The most difficult thing for motorcyclists is defusing the situation. It's never smart to get into an altercation with a person driving a four-wheeled vehicle because they could take their anger out on you with their car.
Videos appear online all the time of drivers getting insanely mad over a motorcyclist cutting off drivers or getting up ahead in traffic. Recently, a viral video of middle-aged man getting out of his car to attack a motorcyclist and his female passenger has accumulated more than 5 million views on YouTube.
The older man punches the motorcyclist in the head for cutting him off, and then the rider pulls the man to the ground to restrain him, while everything is caught on camera. It's a great example of how the motorcyclist demonstrated restraint by not fighting him the driver, but instead, holding him down until the police came.
Road Rage Viral Video
Not all riders are lucky enough to go through relatively violent-free road rage incidents. If you've been riding long enough, you've likely been in some sort of altercation. This rider showed great restraint (pun not intended). After seeing some of the aftermath from other road rage incidents involving motorcyclists and automobile drivers things could have gone a lot worse for both parties. Kudos to the motorcycle rider for doing his best to defuse the situation without pummeling the driver. However, there are ways to defuse the situation and ensure your safety is maintained.

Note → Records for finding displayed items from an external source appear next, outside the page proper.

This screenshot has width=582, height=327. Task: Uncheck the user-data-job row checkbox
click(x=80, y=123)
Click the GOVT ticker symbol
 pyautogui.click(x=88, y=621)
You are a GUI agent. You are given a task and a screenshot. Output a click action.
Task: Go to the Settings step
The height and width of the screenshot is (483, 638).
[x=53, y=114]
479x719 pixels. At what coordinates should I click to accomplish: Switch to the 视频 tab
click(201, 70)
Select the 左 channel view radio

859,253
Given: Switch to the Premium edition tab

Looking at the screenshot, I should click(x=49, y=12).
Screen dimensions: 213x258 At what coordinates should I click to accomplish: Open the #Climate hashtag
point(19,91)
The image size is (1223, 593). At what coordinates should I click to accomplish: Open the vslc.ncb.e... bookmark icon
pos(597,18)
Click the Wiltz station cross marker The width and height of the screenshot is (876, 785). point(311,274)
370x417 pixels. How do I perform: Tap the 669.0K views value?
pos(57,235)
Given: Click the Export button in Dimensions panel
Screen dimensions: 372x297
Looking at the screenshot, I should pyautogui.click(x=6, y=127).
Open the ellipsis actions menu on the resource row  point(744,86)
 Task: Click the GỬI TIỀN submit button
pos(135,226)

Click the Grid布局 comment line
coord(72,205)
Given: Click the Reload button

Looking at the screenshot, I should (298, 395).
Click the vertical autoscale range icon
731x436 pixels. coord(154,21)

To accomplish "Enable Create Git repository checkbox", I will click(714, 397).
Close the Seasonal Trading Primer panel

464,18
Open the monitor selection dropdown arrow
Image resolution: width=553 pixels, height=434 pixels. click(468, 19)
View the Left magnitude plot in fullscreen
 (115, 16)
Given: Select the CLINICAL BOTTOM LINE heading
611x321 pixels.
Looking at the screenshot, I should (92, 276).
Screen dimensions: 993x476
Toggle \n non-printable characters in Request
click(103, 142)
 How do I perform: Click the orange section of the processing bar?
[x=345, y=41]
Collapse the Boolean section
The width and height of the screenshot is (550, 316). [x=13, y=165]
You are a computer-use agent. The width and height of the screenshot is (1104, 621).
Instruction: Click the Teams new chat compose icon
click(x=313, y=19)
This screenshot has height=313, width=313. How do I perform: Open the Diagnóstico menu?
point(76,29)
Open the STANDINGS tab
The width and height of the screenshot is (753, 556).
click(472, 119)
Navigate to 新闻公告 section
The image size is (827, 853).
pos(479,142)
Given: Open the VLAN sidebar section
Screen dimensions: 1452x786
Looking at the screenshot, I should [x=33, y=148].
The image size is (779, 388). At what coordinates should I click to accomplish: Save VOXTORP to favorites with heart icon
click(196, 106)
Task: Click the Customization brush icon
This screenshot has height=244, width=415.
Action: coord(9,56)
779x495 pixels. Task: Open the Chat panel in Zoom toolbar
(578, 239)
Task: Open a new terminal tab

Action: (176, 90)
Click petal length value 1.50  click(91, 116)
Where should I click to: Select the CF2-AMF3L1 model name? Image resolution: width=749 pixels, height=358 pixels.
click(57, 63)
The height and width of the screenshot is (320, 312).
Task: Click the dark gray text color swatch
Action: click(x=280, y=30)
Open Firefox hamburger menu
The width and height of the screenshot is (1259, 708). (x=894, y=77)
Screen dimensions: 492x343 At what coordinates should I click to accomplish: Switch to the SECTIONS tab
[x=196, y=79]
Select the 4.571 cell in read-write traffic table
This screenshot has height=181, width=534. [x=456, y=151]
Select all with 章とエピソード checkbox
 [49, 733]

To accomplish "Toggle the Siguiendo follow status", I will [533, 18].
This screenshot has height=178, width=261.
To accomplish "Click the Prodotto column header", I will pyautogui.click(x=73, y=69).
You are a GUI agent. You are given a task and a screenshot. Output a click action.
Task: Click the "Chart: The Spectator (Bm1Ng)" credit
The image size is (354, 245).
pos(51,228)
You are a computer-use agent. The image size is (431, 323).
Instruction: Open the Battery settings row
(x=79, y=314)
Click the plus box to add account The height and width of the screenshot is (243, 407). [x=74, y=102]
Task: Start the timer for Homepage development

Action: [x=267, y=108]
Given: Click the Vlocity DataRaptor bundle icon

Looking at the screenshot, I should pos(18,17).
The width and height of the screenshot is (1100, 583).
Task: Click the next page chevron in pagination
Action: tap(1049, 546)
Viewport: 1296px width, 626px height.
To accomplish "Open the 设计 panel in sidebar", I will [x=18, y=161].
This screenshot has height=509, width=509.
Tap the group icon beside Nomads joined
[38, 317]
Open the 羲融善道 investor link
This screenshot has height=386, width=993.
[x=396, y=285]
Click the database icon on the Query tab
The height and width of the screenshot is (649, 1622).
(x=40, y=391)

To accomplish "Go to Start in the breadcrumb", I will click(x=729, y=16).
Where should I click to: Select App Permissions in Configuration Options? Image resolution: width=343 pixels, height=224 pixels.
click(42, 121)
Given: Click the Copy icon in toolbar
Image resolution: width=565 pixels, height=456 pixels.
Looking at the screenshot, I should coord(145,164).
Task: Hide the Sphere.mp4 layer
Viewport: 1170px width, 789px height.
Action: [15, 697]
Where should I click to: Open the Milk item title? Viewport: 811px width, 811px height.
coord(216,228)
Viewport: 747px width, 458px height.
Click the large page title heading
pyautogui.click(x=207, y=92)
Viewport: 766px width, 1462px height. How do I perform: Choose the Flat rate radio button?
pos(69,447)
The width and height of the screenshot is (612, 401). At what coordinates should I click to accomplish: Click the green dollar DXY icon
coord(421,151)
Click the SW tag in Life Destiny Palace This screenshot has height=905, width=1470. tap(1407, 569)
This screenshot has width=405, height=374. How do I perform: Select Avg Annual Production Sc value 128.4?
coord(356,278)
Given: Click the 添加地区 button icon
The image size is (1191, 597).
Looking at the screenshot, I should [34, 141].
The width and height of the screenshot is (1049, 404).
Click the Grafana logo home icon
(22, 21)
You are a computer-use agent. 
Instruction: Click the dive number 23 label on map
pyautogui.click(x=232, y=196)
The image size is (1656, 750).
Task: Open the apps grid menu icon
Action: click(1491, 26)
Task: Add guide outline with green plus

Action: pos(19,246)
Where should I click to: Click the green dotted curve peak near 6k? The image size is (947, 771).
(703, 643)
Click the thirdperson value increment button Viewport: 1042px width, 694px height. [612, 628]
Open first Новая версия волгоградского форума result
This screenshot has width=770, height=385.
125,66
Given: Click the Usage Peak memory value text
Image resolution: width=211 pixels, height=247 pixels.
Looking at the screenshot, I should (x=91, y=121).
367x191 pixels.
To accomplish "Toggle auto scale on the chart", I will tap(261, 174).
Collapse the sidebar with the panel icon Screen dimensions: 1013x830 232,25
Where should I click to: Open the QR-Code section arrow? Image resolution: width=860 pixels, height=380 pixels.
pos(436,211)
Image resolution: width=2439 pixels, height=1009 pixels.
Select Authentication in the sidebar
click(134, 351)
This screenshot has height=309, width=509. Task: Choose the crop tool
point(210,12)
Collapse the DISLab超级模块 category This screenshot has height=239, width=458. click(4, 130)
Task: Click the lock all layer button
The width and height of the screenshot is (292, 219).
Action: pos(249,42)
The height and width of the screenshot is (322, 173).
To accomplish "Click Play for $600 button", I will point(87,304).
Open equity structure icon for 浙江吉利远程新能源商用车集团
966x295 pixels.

In this first installment of our two-part road rage series, here are a few tips on how to deal with road rage against motorcyclists:
1) Always Protect Yourself First
The moment you see a driver get out of their car, it's best to
either move on or be ready to take off. In the case of the viral
video, it appears the driver is just going to confront the rider,
before he suddenly starts throwing punches.
However, if the driver has some sort of weapon, you need to be ready to take off. If you have a passenger tell them to not leave the back of the bike and to be ready to go. At the same time, be extremely cautious as you're likely at a red light, and you don't want to take off into traffic. Simply move away from the attacker as best as possible.
2) Don't Provoke Drivers
While dealing with a violent driver is the worst-case scenario, a
lot of prior actions can help defuse the situation before it
escalates. You can do this by avoiding rude gestures if a driver
honks at you or by steering clear of any verbal confrontation.
When people get angry on the road, they are most likely looking for any reason at all to escalate the situation. Road rage causes millions of drivers to think irrationally while behind the wheel, and you should do everything you can to not provoke drivers into a deeper rage. Be the smart person in the situation and consider your safety over anything else.
3) Let It Go
Whether it's your fault or not, the best course of action is to let
it go. Don't get too upset over something you'd likely forget about
by the end of the day if there was no altercation. Don't stare down
drivers, as it will likely just increase their rage.
You'd be surprised how many people who are involved with serious road rage injuries simply wished they had let it go. If the person continues to follow you or create a dangerous situation, try your best to get away from the driver and call 911. Don't be a victim of road rage because you didn't call for the police to defuse the situation.